Your objective: All of the data that follows should be retyped exactly, please, except the pictures.

Records to process:
·····

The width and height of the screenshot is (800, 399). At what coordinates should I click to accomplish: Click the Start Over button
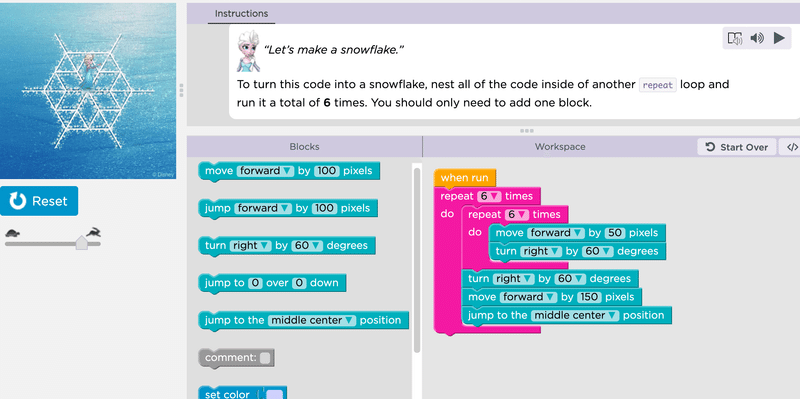coord(736,147)
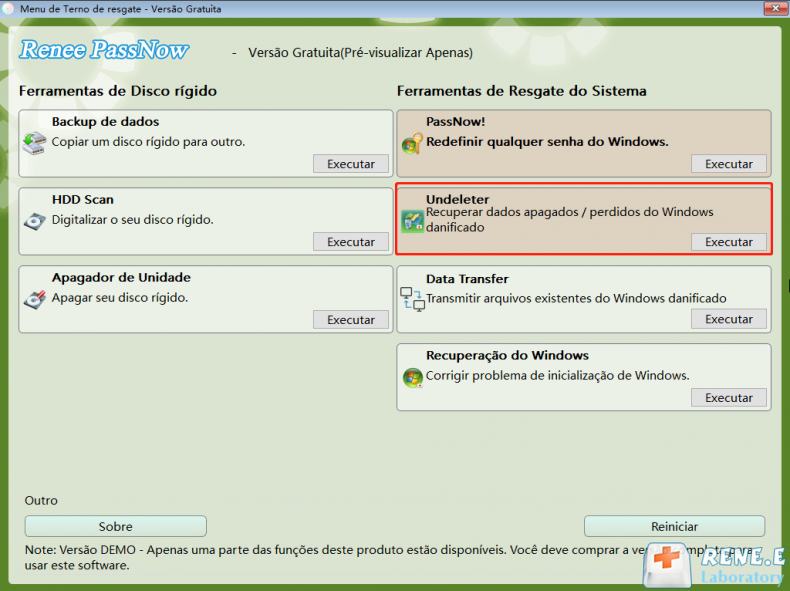Execute the HDD Scan tool
Screen dimensions: 790x591
point(351,242)
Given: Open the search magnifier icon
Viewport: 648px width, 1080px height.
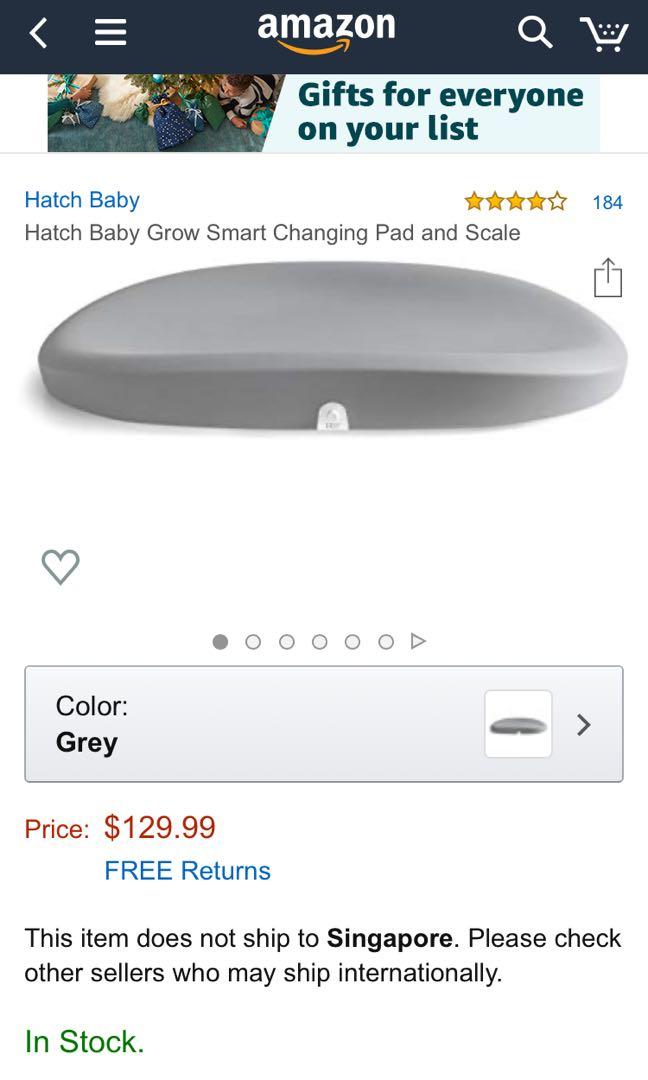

·····

Result:
The width and height of the screenshot is (800, 399). At what coordinates should I click to accomplish: Click the Start Over button
coord(736,147)
Execute the HDD Scan tool
Screen dimensions: 790x591
point(351,242)
Given: Open the search magnifier icon
Viewport: 648px width, 1080px height.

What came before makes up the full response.